Problem to solve> Format the lines below as a Markdown table with the columns "No." and "Line," numbering each row and leaving out blank lines.

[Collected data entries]
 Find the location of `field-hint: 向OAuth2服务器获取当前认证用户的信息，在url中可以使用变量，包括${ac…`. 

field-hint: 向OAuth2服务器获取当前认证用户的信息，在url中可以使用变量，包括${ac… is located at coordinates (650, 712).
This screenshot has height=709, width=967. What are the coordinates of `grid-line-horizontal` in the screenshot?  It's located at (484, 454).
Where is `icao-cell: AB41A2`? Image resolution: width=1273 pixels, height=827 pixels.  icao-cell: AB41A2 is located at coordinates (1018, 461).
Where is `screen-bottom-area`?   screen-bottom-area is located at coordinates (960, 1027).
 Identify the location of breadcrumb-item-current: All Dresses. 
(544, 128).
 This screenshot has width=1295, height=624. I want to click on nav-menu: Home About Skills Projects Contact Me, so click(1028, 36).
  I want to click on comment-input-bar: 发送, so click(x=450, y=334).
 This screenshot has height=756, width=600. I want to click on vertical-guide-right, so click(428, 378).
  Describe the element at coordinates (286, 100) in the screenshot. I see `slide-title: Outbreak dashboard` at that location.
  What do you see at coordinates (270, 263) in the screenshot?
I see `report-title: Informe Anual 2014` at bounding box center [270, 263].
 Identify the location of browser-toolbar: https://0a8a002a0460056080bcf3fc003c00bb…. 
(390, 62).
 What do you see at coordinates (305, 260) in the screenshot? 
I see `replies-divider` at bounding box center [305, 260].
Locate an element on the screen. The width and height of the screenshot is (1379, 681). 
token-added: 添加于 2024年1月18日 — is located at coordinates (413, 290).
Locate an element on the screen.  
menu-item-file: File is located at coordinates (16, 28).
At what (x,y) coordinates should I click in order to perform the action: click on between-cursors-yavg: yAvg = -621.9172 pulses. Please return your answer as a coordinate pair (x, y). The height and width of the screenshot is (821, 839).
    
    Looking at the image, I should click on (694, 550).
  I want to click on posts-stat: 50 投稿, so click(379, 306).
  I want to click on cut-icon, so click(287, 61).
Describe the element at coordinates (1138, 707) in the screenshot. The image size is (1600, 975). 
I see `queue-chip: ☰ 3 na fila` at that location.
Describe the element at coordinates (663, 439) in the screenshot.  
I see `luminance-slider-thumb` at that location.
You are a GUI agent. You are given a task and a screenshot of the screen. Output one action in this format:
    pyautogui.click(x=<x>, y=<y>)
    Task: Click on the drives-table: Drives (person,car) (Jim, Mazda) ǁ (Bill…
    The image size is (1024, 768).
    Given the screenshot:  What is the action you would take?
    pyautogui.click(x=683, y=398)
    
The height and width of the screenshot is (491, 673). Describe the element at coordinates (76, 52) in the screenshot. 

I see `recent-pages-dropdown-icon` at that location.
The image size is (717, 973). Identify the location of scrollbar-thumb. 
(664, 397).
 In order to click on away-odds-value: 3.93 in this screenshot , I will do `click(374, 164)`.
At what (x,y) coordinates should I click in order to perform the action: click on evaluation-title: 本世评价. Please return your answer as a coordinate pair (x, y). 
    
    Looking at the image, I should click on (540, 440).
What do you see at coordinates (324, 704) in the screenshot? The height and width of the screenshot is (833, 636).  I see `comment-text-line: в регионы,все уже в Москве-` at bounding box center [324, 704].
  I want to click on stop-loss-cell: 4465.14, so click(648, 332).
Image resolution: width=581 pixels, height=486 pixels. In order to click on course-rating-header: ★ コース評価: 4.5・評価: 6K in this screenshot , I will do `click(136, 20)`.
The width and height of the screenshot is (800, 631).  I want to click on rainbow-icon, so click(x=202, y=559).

Task answer>
| No. | Line |
|---|---|
| 1 |  Find the location of `field-hint: 向OAuth2服务器获取当前认证用户的信息，在url中可以使用变量，包括${ac…`.  |
| 2 | field-hint: 向OAuth2服务器获取当前认证用户的信息，在url中可以使用变量，包括${ac… is located at coordinates (650, 712). |
| 3 | This screenshot has height=709, width=967. What are the coordinates of `grid-line-horizontal` in the screenshot?  It's located at (484, 454). |
| 4 | Where is `icao-cell: AB41A2`? Image resolution: width=1273 pixels, height=827 pixels.  icao-cell: AB41A2 is located at coordinates (1018, 461). |
| 5 | Where is `screen-bottom-area`?   screen-bottom-area is located at coordinates (960, 1027). |
| 6 |  Identify the location of breadcrumb-item-current: All Dresses.  |
| 7 | (544, 128). |
| 8 |  This screenshot has width=1295, height=624. I want to click on nav-menu: Home About Skills Projects Contact Me, so click(1028, 36). |
| 9 |   I want to click on comment-input-bar: 发送, so click(x=450, y=334). |
| 10 |  This screenshot has height=756, width=600. I want to click on vertical-guide-right, so click(428, 378). |
| 11 |   Describe the element at coordinates (286, 100) in the screenshot. I see `slide-title: Outbreak dashboard` at that location. |
| 12 |   What do you see at coordinates (270, 263) in the screenshot? |
| 13 | I see `report-title: Informe Anual 2014` at bounding box center [270, 263]. |
| 14 |  Identify the location of browser-toolbar: https://0a8a002a0460056080bcf3fc003c00bb….  |
| 15 | (390, 62). |
| 16 |  What do you see at coordinates (305, 260) in the screenshot?  |
| 17 | I see `replies-divider` at bounding box center [305, 260]. |
| 18 | Locate an element on the screen. The width and height of the screenshot is (1379, 681).  |
| 19 | token-added: 添加于 2024年1月18日 — is located at coordinates (413, 290). |
| 20 | Locate an element on the screen.   |
| 21 | menu-item-file: File is located at coordinates (16, 28). |
| 22 | At what (x,y) coordinates should I click in order to perform the action: click on between-cursors-yavg: yAvg = -621.9172 pulses. Please return your answer as a coordinate pair (x, y). The height and width of the screenshot is (821, 839). |
| 23 |     Looking at the image, I should click on (694, 550). |
| 24 |   I want to click on posts-stat: 50 投稿, so click(379, 306). |
| 25 |   I want to click on cut-icon, so click(287, 61). |
| 26 | Describe the element at coordinates (1138, 707) in the screenshot. The image size is (1600, 975).  |
| 27 | I see `queue-chip: ☰ 3 na fila` at that location. |
| 28 | Describe the element at coordinates (663, 439) in the screenshot.   |
| 29 | I see `luminance-slider-thumb` at that location. |
| 30 | You are a GUI agent. You are given a task and a screenshot of the screen. Output one action in this format: |
| 31 |     pyautogui.click(x=<x>, y=<y>) |
| 32 |     Task: Click on the drives-table: Drives (person,car) (Jim, Mazda) ǁ (Bill… |
| 33 |     The image size is (1024, 768). |
| 34 |     Given the screenshot:  What is the action you would take? |
| 35 |     pyautogui.click(x=683, y=398) |
| 36 | The height and width of the screenshot is (491, 673). Describe the element at coordinates (76, 52) in the screenshot.  |
| 37 | I see `recent-pages-dropdown-icon` at that location. |
| 38 | The image size is (717, 973). Identify the location of scrollbar-thumb.  |
| 39 | (664, 397). |
| 40 |  In order to click on away-odds-value: 3.93 in this screenshot , I will do `click(374, 164)`. |
| 41 | At what (x,y) coordinates should I click in order to perform the action: click on evaluation-title: 本世评价. Please return your answer as a coordinate pair (x, y).  |
| 42 |     Looking at the image, I should click on (540, 440). |
| 43 | What do you see at coordinates (324, 704) in the screenshot? The height and width of the screenshot is (833, 636).  I see `comment-text-line: в регионы,все уже в Москве-` at bounding box center [324, 704]. |
| 44 |   I want to click on stop-loss-cell: 4465.14, so click(648, 332). |
| 45 | Image resolution: width=581 pixels, height=486 pixels. In order to click on course-rating-header: ★ コース評価: 4.5・評価: 6K in this screenshot , I will do `click(136, 20)`. |
| 46 | The width and height of the screenshot is (800, 631).  I want to click on rainbow-icon, so click(x=202, y=559). |